## WORK TASK
Could you transcribe the entries below exactly, without any of the pictures?

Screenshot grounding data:
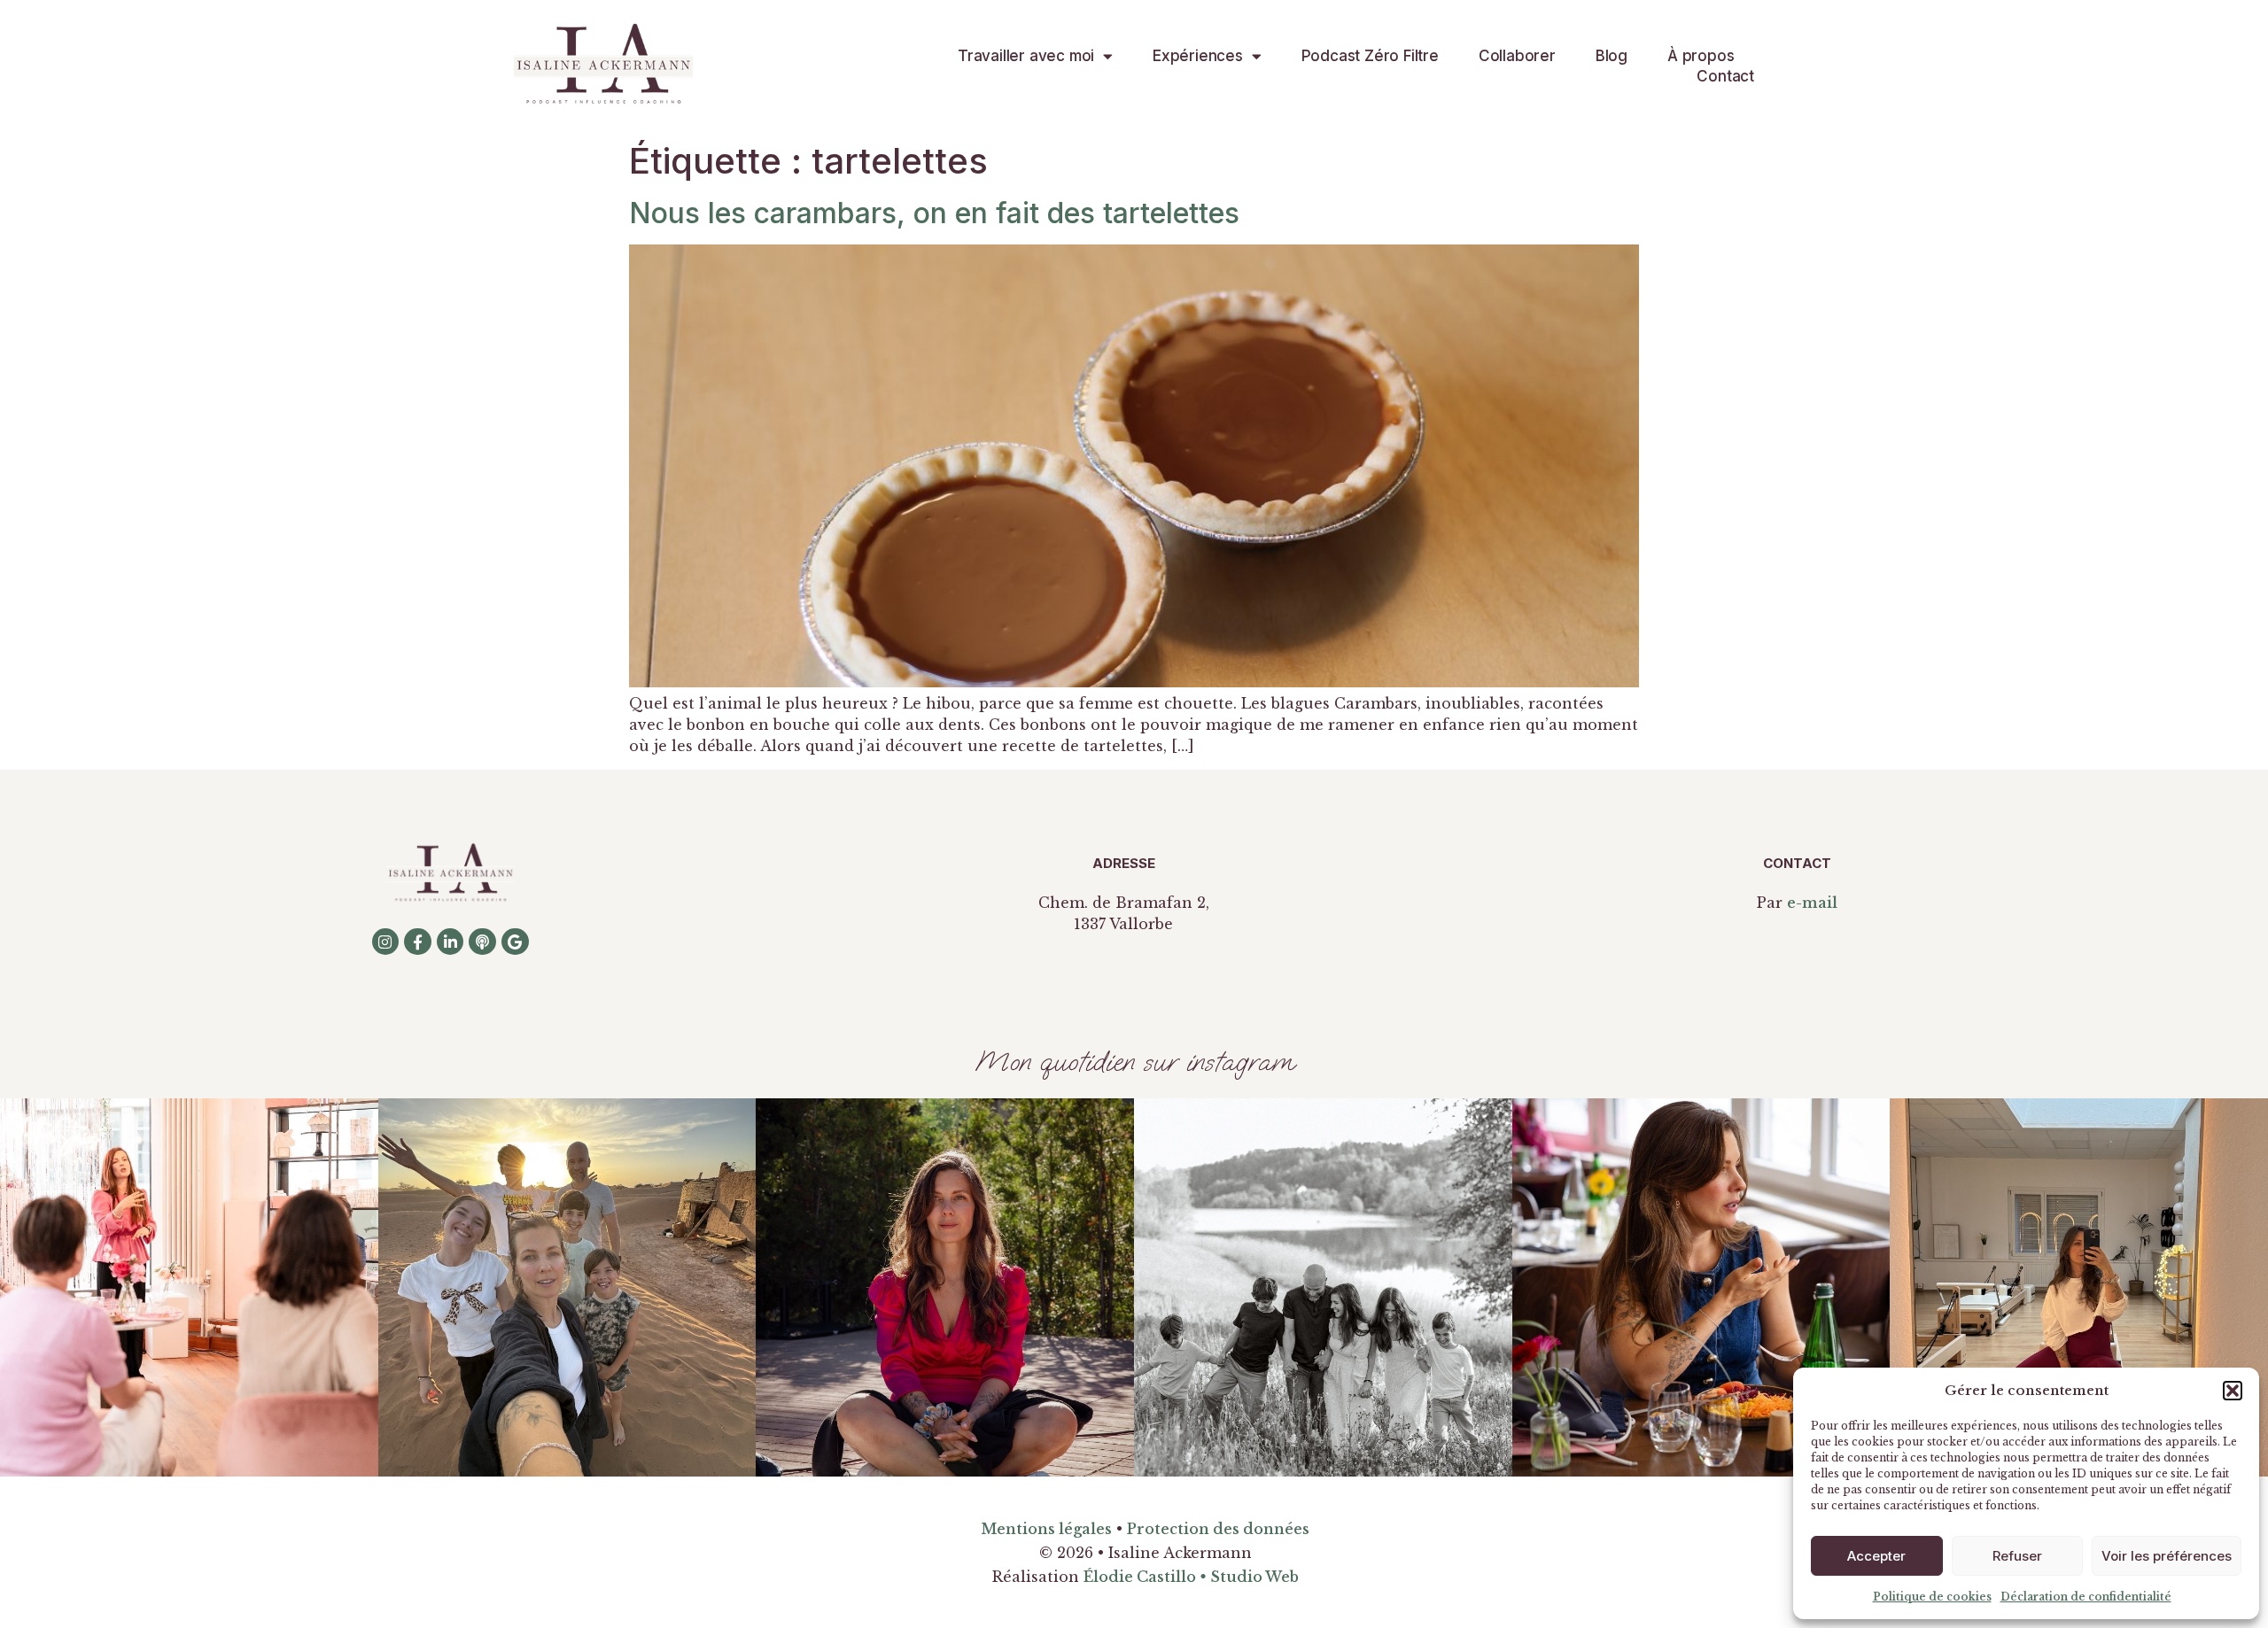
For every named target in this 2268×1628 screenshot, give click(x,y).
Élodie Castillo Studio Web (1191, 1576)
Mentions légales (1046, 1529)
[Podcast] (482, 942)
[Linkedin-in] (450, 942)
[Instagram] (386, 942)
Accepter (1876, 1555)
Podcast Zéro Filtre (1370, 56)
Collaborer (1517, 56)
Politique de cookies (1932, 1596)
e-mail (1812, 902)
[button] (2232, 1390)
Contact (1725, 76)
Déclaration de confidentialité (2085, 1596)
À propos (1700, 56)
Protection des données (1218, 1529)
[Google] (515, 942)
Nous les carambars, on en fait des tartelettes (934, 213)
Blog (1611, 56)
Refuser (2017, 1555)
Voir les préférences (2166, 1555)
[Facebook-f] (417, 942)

## YOUR RESPONSE
For every named target in this 2268×1628 screenshot, give click(x,y).
Élodie Castillo Studio Web (1191, 1576)
Mentions légales (1046, 1529)
[Podcast] (482, 942)
[Linkedin-in] (450, 942)
[Instagram] (386, 942)
Accepter (1876, 1555)
Podcast Zéro Filtre (1370, 56)
Collaborer (1517, 56)
Politique de cookies (1932, 1596)
e-mail (1812, 902)
[button] (2232, 1390)
Contact (1725, 76)
Déclaration de confidentialité (2085, 1596)
À propos (1700, 56)
Protection des données (1218, 1529)
[Google] (515, 942)
Nous les carambars, on en fait des tartelettes (934, 213)
Blog (1611, 56)
Refuser (2017, 1555)
Voir les préférences (2166, 1555)
[Facebook-f] (417, 942)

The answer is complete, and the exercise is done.